The problem: Reproduce precisely the lines between the start of the data below and the line with "Task: Click the A-Z sort icon", both included.

Material for this task:
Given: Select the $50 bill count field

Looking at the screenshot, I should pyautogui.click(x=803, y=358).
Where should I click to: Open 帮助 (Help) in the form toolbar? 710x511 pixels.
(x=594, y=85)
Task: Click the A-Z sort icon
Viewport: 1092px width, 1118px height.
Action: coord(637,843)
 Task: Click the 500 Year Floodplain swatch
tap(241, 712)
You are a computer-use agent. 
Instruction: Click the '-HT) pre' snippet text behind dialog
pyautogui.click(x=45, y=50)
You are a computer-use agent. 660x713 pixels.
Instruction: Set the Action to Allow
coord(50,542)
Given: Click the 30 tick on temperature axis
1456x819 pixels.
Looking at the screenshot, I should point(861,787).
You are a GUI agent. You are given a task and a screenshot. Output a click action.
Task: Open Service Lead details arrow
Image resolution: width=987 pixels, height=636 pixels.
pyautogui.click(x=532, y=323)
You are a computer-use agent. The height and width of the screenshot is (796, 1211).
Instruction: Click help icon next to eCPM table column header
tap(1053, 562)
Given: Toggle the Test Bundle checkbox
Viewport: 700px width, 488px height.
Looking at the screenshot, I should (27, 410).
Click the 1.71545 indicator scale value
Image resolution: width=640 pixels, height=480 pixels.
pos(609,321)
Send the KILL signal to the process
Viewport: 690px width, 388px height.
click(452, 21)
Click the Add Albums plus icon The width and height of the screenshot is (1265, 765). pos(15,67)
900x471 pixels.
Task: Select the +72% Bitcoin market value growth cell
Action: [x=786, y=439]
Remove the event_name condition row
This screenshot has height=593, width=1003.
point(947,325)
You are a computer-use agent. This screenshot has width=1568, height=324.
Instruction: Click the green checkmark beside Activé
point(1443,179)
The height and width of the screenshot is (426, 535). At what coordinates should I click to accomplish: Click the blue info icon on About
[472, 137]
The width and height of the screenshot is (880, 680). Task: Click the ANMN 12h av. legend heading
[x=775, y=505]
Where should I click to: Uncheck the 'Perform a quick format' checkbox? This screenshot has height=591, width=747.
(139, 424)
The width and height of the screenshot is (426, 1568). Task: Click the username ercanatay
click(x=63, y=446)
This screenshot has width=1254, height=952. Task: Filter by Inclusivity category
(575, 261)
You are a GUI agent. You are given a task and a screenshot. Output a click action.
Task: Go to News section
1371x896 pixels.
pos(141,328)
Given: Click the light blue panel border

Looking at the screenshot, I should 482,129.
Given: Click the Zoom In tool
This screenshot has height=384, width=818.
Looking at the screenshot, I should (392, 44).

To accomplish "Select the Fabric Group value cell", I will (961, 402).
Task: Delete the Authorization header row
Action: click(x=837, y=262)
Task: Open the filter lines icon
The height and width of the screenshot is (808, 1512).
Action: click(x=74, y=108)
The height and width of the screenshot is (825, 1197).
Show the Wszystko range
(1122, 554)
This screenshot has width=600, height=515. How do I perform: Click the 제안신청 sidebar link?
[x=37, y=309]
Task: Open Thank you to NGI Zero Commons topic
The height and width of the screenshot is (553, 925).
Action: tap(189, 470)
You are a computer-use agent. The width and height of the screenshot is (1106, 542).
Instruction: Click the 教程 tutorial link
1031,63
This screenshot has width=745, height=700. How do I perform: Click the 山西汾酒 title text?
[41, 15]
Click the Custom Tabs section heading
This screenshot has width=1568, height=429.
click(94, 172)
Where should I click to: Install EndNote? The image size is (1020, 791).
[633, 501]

Problem solution:
Given: Select the $50 bill count field

Looking at the screenshot, I should pyautogui.click(x=803, y=358).
Where should I click to: Open 帮助 (Help) in the form toolbar? 710x511 pixels.
(x=594, y=85)
Task: Click the A-Z sort icon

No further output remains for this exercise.